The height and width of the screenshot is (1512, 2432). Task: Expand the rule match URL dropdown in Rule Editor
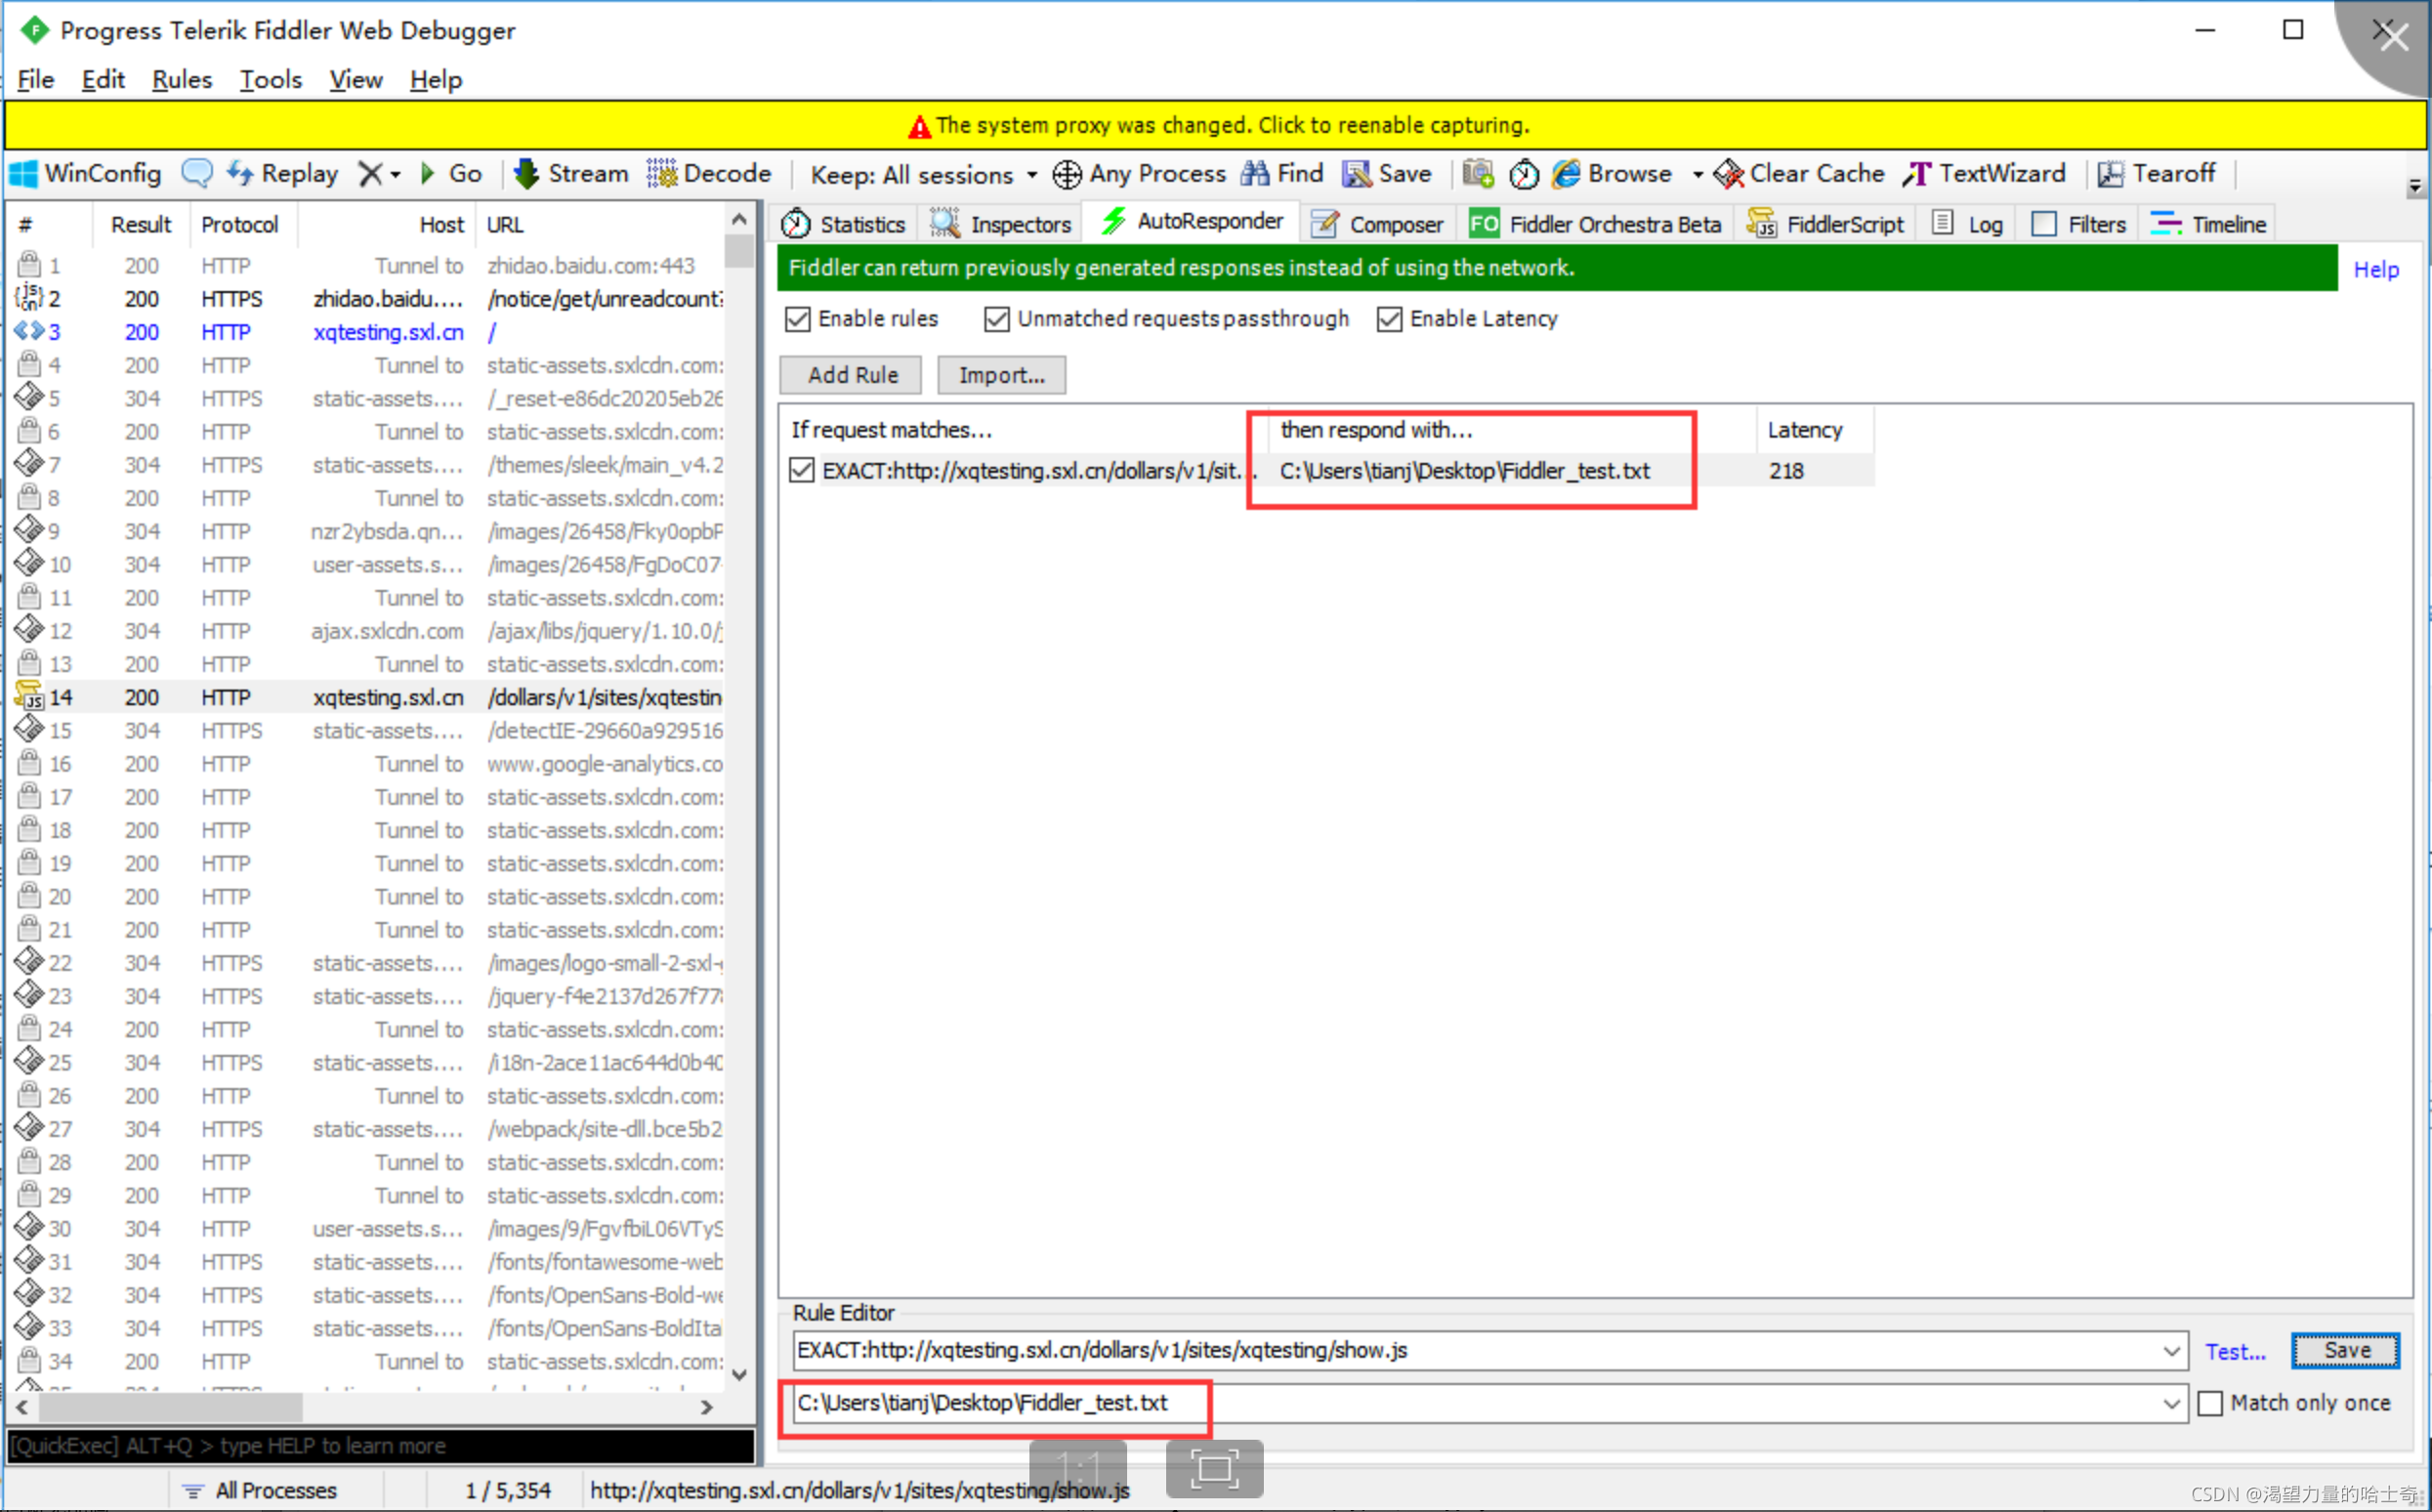(2171, 1348)
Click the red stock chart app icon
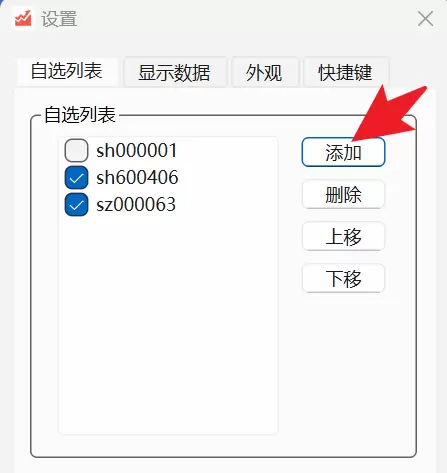This screenshot has height=473, width=447. pos(23,18)
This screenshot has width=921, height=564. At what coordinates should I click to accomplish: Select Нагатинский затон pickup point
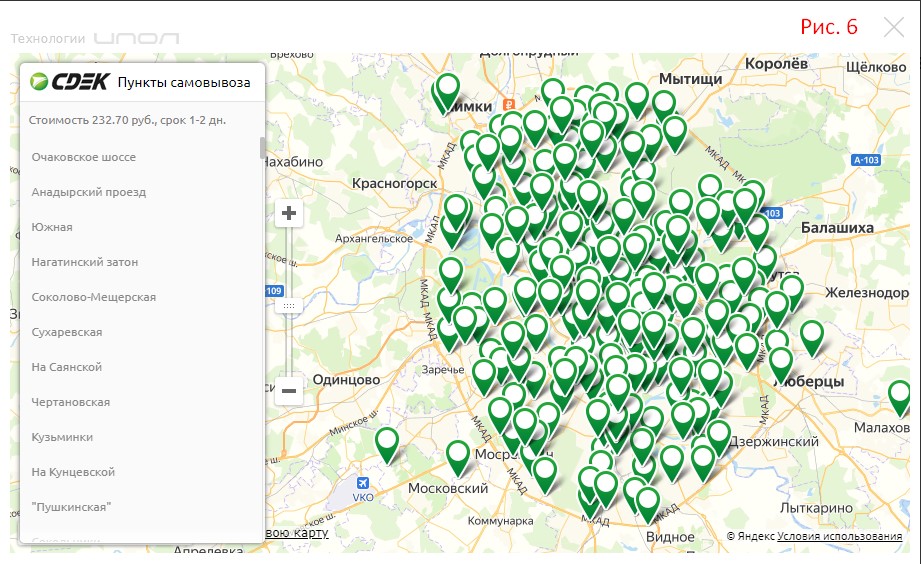(x=85, y=262)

#### [EXERCISE AIM]
From the line with "This screenshot has width=921, height=564." to the final line of the records, inclusive, set down the lines exactly and add nothing; leave every picture out.

#### [ANSWER]
This screenshot has width=921, height=564. At what coordinates should I click to accomplish: Select Нагатинский затон pickup point
(x=85, y=262)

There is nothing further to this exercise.